Sure, if CSV is kept simple. But the example is some kind of log file with an (X)ML format.
Comment 12 ady 2024-05-24 10:44:17 UTC
(In reply to Stéphane Guillou (stragu) from comment #10)
(e.g. at row 54)

Cell B54 includes line-breaking characters. They should not be modified by the import process.

Either, Rows nor Columns get any modification (they would not adapt at all, leaving both axis with default values only, no matter the contents), or they get some kind of adapting to contents.

Some users won't like the first alternative, whereas others won't like the second possibility (and both groups will complain). I am not sure that simply changing the behavior would be considered as an improvement. I would agree to let users modify the respective sizes manually after importing, but other users won’t like that, especially newbies.

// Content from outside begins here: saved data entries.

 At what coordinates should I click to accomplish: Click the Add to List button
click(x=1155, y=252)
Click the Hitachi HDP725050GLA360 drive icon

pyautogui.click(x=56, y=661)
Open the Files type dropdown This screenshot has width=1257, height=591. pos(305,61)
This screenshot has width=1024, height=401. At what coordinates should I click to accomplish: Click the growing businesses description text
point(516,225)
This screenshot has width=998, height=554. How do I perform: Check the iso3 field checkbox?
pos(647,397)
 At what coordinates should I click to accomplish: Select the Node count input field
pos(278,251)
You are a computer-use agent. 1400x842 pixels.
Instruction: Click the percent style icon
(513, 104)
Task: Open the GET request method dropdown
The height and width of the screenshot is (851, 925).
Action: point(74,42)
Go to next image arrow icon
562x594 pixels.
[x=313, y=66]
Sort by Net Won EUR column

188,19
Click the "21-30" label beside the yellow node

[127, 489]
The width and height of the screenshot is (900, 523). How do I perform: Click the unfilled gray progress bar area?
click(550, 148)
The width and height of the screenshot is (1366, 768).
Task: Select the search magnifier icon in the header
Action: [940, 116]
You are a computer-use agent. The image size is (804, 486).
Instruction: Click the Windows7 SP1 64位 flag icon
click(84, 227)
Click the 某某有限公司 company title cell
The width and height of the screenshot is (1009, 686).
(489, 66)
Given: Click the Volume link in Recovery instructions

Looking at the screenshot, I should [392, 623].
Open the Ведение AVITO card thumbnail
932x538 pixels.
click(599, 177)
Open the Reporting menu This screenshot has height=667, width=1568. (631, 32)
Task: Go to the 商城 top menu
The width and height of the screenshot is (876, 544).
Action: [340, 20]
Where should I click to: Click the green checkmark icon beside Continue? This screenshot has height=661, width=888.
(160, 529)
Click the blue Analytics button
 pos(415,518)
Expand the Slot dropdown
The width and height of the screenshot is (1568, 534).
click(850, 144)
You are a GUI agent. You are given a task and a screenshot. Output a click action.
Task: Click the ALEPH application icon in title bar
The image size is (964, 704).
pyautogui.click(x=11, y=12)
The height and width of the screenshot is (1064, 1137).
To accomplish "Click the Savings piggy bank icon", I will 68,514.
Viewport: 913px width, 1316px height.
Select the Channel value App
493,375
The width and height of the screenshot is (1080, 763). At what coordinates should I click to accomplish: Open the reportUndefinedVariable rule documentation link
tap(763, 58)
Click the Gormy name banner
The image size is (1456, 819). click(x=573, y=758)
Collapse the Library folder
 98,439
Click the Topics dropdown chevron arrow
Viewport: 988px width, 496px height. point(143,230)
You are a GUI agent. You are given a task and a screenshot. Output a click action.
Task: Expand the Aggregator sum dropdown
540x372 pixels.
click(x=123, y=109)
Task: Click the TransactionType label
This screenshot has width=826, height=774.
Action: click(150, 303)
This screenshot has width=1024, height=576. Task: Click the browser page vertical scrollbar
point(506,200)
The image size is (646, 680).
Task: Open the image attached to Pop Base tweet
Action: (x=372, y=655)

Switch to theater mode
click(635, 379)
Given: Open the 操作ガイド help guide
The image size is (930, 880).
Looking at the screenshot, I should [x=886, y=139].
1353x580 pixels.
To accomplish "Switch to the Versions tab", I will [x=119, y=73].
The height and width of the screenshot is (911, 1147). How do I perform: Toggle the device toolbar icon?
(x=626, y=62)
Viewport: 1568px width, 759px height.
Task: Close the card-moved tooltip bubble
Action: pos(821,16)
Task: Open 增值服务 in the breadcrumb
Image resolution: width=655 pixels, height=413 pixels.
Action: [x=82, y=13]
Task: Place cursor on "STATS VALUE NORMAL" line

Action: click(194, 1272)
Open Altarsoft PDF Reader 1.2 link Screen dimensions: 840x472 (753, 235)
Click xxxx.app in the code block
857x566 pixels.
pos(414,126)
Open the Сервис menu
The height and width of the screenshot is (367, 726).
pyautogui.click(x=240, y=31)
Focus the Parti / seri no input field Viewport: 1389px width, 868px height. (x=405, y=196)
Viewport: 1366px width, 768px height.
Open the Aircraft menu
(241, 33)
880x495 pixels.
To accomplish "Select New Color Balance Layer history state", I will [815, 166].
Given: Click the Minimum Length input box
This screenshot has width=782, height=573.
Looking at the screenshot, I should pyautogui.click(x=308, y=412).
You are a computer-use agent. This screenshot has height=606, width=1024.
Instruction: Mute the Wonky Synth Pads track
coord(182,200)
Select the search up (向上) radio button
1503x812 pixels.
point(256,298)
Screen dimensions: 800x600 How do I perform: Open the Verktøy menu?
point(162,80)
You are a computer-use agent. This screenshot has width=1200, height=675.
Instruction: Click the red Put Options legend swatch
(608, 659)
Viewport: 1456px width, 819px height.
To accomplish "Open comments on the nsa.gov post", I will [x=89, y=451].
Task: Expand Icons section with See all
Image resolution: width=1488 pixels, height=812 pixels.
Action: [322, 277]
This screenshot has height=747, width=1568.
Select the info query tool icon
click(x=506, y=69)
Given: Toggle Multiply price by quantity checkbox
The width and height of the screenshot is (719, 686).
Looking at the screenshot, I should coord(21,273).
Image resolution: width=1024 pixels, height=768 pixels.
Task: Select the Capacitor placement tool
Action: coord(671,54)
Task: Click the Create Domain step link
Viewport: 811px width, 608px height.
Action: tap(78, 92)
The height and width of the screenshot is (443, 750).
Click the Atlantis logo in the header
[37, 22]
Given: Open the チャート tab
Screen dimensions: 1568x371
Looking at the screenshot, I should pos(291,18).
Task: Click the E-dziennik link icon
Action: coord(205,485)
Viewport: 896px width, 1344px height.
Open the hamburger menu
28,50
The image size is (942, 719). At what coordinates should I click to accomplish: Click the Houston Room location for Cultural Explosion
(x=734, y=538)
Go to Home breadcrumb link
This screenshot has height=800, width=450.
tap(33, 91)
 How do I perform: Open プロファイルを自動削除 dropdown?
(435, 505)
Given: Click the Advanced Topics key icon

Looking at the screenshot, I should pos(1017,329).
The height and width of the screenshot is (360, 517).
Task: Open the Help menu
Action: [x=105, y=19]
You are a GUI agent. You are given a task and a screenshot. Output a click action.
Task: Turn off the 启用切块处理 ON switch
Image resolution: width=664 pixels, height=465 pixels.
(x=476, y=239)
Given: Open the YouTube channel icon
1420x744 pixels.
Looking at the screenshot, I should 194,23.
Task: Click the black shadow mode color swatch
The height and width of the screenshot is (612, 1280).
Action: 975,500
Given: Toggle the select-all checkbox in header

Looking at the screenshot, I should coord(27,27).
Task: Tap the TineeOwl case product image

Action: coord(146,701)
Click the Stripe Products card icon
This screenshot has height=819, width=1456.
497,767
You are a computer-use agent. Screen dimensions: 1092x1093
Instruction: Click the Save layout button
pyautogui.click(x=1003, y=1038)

Providing choice (about one behavior or the other) for users might be seen as improvement, but that means adding some checkbox somewhere.
Comment 13 ady 2024-05-24 10:47:25 UTC
(In reply to Heiko Tietze from comment #11)

> Me don't, although it takes some milliseconds to process.

Same here, but maybe the attachment is just a simplified case(?).
Comment 14 Justin L 2024-05-24 12:28:56 UTC
You definitely want to have row height automatically calculated for a CSV import, since CSV cannot possibly specify a height for any row. Otherwise any multiline data (like row 54) would be "hidden" - looking like single line data (like row 53).

CSV is always a transitional format. You load it once, then format it according to your liking and then export it into an appropriate format.

Other than avoiding a performance penalty, I can't imagine any reason not to want to have the row height be calculated at load time. The proper response to being irritated about the speed is to optimize row height calculation.

[That said, I did say in my XLSX commit "I can't think of a reason why this shouldn't apply to all formats". As a code pointer, see https://gerrit.libreoffice.org/c/core/+/164721 ]
Comment 15 Justin L 2024-05-24 15:42:14 UTC
(In reply to ady from comment #12) 
> Some users won't like the first alternative, whereas others won't like the
> second possibility (and both groups will complain). I am not sure that
> simply changing the behavior would be considered as an improvement.
OP is not asking for a change in the default behaviour.

RecalcOptimalRowHeightMode is an advanced configuration option that affects whether rows that do not mandate a specific height should have that height calculated at import time.
  -yes (default - no change in behaviour)
  -no (useful for ODS which I believe knows the last-used-height at import)
  -ask

P.S. I just checked ScDocShell::ConvertTo SC_TEXT_CSV_FILTER_NAME and it does NOT set bSetRowHeights to true. So doing what OP asks would not be as trivial as I thought it might be.

Still a WONTFIX from me. Only useful for formats that already know an appropriate height.
Comment 16 Eyal Rozenberg 2024-06-05 18:29:22 UTC
(In reply to Justin L from comment #14)
> You definitely want to have row height automatically calculated for a CSV
> import, since CSV cannot possibly specify a height for any row.

The conclusion does not follow from the premise. That is, when importing a CSV, I often want all rows to have the same height, regardless of the contents - even if some cells have multiple line breaks. It's often more convenient to browse the contents that way (especially when the columns you're interested in  are not the multiline ones, and not even just then).

This is similar to how developers read commit logs and look at only the first line of the commit comment even if it's a multi-line comment.
Comment 17 Heiko Tietze 2024-06-06 06:54:12 UTC
We discussed the topic in the design meeting.

Apparently the newly introduced option RecalcOptimalRowHeightMode provides everything. "Apparantly" because whether 0,1, or 2 the imported example CSV was always recalcuclated (Windows, build from master). Balazs, can you please test this?

Missing documentation is tracked in bug 160179.

If the "ask" option was not introduced to cover this use case we have different opinions whether an option on the UI is needed. Some believe it is a not so rare use case other it has a negative impact on usability for most users.